Os patrões como nomeiam os que possuem mais dinheiro do que eles, o que significa a população inteira do Recife não sentem dor na consciência ao se empanturrarem de comida e bebida, olhando do primeiro andar de suas mansões as palafitas da ilha do Leite, bem ao longe. O incômodo é estético, os pobres criam um fundo realista demais para as sebes bem-aparadas do jardim, os postes de ferro fabricados na Inglaterra e os jarrões de antúrios vermelhos.

Como se pode ver, Brito tem uma prosa direta e de forte acento. Ela é bem construída, flui com naturalidade e mantém o racionalismo da narrativa a despeito de abordar um momento histórico que ainda lateja como um nervo exposto e que facilmente pode descambar para o juízo de valor, algo sempre indesejado em literatura de ficção. Junta-se a isso as mazelas sociais, e a tentação ao panfletário, em algum grau, torna-se quase irresistível. Brito está constantemente desafiando os limites de até onde pode chegar sem ceder a ela, uma situação análoga à de Cirilo em relação a seus delírios suicidas. O discurso é sempre muito racional, dispensando meias palavras e eufemismos e apresentando uma crueza adequada ao contexto.

Além disso, Brito é ambicioso como escritor, talvez com a intenção, perfeitamente legítima, da posteridade. A reconstrução histórica, a crítica aos hábitos e costumes do universo sobre o qual se debruça, as grandes questões sociais são suas principais preocupações como ficcionista. Para ele pouco interessam as inquietações comezinhas de personagens comuns, salvo se for para lhes dirigir um olhar demolidor. O que importa não é a imersão psicológica no personagem, mas seu movimento na trama, com o aspecto social sempre à frente do individual.

Seguindo uma tendência contemporânea, Brito gosta de explorar a intertextualidade. São várias as citações —e não há nada de errado nisso —, algumas delas detalhadas numa Nota de Autor ao final do livro. Outras, contudo, vêm explicadas à medida que aparecem; nesses momentos, o discurso ganha um tom enciclopédico e destoante, mas nada que o comprometa seriamente.

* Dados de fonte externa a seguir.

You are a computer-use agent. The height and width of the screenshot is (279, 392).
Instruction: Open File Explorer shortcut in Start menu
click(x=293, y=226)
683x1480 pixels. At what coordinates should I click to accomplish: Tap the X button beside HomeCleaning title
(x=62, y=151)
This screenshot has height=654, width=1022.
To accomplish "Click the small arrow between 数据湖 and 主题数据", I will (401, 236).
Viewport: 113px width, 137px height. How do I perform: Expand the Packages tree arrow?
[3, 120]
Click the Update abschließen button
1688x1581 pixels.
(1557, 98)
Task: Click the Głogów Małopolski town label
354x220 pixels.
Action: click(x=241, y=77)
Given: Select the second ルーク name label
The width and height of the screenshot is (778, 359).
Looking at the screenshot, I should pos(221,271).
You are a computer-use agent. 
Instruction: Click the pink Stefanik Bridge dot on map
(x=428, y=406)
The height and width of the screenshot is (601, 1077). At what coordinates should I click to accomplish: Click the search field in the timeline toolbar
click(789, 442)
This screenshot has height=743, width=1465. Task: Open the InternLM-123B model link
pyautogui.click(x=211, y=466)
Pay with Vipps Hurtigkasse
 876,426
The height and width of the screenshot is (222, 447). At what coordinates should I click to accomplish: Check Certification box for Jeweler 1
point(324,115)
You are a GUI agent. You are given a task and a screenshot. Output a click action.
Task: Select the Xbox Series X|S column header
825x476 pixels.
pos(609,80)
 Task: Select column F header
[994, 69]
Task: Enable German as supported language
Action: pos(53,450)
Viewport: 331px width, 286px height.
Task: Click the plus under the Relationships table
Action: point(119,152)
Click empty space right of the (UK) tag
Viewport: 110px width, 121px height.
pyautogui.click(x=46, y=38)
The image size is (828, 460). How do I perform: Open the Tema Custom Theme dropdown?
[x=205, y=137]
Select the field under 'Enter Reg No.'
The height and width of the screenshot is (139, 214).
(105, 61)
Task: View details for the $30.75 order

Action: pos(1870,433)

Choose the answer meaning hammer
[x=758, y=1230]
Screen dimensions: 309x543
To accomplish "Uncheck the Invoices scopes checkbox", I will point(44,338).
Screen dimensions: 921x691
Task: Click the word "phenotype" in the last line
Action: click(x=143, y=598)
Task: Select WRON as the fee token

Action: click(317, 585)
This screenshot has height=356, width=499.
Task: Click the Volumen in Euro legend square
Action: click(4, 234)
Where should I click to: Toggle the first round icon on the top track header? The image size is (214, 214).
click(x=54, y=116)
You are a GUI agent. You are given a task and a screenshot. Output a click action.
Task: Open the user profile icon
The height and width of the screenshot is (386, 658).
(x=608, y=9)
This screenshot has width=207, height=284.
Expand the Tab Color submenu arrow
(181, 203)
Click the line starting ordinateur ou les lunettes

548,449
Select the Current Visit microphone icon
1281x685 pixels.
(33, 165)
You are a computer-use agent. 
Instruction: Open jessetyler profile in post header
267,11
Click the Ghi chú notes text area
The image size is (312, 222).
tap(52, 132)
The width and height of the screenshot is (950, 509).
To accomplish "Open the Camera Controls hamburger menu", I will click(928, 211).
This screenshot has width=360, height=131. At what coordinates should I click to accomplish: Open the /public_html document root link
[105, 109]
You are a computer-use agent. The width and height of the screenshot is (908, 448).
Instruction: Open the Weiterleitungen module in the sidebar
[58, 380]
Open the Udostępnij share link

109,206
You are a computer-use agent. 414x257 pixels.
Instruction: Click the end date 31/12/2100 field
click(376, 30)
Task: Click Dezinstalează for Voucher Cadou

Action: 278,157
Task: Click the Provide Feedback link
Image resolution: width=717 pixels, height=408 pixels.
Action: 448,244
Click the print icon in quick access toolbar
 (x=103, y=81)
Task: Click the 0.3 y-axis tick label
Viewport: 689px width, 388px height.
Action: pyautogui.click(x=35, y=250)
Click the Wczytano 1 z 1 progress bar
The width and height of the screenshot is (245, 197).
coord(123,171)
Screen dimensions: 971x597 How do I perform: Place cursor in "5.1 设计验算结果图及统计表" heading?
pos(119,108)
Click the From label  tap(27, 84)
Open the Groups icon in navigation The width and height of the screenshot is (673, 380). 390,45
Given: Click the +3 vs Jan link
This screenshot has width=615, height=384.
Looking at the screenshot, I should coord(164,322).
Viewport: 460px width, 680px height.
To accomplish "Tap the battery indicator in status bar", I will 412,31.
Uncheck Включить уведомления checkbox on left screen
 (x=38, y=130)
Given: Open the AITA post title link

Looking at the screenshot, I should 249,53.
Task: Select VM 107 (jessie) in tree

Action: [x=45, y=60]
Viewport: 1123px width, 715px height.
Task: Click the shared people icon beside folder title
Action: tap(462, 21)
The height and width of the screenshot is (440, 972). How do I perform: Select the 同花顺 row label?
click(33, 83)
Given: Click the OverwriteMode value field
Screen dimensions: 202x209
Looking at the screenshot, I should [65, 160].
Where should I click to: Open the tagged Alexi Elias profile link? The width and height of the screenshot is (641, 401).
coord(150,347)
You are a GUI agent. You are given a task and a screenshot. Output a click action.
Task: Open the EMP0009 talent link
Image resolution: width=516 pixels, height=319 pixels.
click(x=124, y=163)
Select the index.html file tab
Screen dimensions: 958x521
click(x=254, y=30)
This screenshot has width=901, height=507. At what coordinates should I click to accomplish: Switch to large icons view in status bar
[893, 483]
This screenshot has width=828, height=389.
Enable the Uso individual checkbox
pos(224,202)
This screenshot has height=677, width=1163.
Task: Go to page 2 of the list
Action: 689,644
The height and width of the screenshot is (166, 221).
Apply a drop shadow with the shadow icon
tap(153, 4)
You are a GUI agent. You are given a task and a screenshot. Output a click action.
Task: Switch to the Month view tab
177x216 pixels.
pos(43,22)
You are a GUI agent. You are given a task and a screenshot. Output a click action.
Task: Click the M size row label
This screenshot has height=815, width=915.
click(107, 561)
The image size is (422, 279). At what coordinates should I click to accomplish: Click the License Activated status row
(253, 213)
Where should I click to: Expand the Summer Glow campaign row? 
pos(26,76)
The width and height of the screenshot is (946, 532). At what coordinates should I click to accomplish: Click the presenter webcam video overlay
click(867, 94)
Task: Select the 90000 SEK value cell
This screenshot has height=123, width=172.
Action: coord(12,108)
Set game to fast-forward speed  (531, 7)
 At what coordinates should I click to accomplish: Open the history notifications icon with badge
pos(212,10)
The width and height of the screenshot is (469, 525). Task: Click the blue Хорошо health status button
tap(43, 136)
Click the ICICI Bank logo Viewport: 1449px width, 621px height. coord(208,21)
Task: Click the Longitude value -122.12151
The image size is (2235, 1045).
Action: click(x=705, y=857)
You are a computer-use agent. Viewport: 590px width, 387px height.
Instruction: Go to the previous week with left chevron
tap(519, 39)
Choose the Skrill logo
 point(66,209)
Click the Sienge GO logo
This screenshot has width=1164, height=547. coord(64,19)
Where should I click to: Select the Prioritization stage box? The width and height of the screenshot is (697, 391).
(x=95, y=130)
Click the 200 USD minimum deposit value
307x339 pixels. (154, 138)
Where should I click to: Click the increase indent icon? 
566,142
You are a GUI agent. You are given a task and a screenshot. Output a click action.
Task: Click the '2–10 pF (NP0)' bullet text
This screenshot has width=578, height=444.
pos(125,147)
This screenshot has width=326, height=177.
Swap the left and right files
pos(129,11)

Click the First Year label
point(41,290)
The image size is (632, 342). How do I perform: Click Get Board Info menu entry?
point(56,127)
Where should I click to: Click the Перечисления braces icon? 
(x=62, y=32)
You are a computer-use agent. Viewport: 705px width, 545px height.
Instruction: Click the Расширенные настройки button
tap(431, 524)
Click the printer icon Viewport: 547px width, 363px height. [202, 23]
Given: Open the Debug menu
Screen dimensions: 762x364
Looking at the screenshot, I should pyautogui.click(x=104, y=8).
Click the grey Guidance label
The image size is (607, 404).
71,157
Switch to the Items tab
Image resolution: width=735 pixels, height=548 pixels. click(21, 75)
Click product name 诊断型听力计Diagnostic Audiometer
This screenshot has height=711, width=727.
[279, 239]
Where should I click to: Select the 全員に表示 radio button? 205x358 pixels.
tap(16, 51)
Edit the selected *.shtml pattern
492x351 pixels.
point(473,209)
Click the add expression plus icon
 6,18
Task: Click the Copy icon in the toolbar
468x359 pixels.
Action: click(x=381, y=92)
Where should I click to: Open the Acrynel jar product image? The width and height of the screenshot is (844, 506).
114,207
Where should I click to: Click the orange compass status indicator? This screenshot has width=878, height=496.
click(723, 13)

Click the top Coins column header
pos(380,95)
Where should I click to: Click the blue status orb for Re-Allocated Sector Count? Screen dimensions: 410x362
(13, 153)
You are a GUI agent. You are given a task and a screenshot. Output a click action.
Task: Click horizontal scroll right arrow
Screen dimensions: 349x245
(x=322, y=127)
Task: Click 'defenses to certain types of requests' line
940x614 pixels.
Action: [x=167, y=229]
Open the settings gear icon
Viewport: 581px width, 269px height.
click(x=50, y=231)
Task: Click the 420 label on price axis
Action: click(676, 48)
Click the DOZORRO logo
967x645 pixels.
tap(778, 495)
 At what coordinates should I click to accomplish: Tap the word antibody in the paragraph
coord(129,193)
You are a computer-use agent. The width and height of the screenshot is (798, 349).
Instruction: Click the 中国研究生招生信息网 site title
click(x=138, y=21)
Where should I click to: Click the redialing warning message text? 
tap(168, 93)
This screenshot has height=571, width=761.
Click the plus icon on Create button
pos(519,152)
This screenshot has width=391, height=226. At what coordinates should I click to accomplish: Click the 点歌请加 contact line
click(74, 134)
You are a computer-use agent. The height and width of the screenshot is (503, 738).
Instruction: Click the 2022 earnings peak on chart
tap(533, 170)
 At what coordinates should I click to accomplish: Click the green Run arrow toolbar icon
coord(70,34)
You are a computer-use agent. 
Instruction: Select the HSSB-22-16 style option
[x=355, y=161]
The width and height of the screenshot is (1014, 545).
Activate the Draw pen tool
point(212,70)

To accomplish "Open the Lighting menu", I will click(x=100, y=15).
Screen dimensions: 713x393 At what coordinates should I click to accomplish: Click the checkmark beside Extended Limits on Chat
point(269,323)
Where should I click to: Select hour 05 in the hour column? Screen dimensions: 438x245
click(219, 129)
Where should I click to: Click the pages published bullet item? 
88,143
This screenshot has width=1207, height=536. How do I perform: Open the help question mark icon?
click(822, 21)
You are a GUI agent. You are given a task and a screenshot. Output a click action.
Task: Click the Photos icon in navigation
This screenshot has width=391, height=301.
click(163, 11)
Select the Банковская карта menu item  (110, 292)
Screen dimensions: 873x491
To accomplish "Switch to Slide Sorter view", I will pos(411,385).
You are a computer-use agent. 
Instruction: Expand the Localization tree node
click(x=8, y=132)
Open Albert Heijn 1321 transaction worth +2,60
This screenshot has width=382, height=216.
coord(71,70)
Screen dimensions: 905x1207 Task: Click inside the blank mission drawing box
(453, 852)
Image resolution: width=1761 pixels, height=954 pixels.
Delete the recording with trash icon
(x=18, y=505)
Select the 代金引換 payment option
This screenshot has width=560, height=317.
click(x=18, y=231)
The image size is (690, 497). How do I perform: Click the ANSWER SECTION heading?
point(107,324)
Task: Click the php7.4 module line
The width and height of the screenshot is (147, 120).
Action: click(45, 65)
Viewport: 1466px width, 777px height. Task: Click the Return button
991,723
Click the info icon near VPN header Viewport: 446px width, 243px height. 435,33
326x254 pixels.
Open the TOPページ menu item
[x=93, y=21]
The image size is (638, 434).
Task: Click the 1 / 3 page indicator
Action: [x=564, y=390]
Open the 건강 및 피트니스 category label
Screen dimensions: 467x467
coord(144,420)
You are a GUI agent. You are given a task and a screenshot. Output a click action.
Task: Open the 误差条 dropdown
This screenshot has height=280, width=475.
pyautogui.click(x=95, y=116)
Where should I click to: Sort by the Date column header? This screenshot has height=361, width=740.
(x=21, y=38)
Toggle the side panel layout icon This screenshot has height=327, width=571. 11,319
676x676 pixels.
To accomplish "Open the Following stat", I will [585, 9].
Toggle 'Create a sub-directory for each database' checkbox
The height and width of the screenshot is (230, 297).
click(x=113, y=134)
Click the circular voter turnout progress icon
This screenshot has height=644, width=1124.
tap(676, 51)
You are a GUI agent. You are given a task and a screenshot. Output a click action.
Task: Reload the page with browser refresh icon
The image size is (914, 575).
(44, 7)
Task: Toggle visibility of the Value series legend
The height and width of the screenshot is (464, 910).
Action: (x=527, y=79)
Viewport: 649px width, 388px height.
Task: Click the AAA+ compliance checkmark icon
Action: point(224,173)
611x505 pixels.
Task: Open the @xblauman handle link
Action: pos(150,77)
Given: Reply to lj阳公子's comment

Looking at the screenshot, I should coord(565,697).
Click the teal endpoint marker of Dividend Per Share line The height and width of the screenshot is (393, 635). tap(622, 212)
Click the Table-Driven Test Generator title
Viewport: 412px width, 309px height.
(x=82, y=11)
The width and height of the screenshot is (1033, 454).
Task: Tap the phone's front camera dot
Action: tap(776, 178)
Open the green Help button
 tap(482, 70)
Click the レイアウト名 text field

Uma opinião publicada no jornal Correio Braziliense e transcrita na contracapa: “Ronaldo Correia de Brito está forçando nossa literatura a mudar”. Tomada fora do contexto original, a afirmação talvez soe um pouco exagerada. O que não se pode negar: sempre que um bom livro é aportado a esse universo tão vasto e tão diverso a que chamamos de literatura brasileira, ela, como um todo, estará mudando. E para melhor.

Estive lá fora
Ronaldo Correia de Brito
Alfaguara
295 págs
Ronaldo Correia de Brito
Nasceu em 1951, no Crato (CE). Iniciou sua carreira literária nos anos 1980. Médico de formação, já tinha publicado coletâneas de contos e crônicas (Retratos imorais, Livro dos homens, Faca, Crônicas para ler na escola), um livro infanto-juvenil (O pavão misterioso) e peças de teatro quando lançou Galiléia, seu primeiro romance, traduzido para o francês, o espanhol e o hebraico, com o qual venceu o Prêmio São Paulo de Literatura em 2009. Estive lá fora, lançado em setembro de 2012, é seu segundo romance.
Luiz Paulo Faccioli

É escritor. Autor de Trocando em miúdos, Estudos das teclas pretas, entre outros.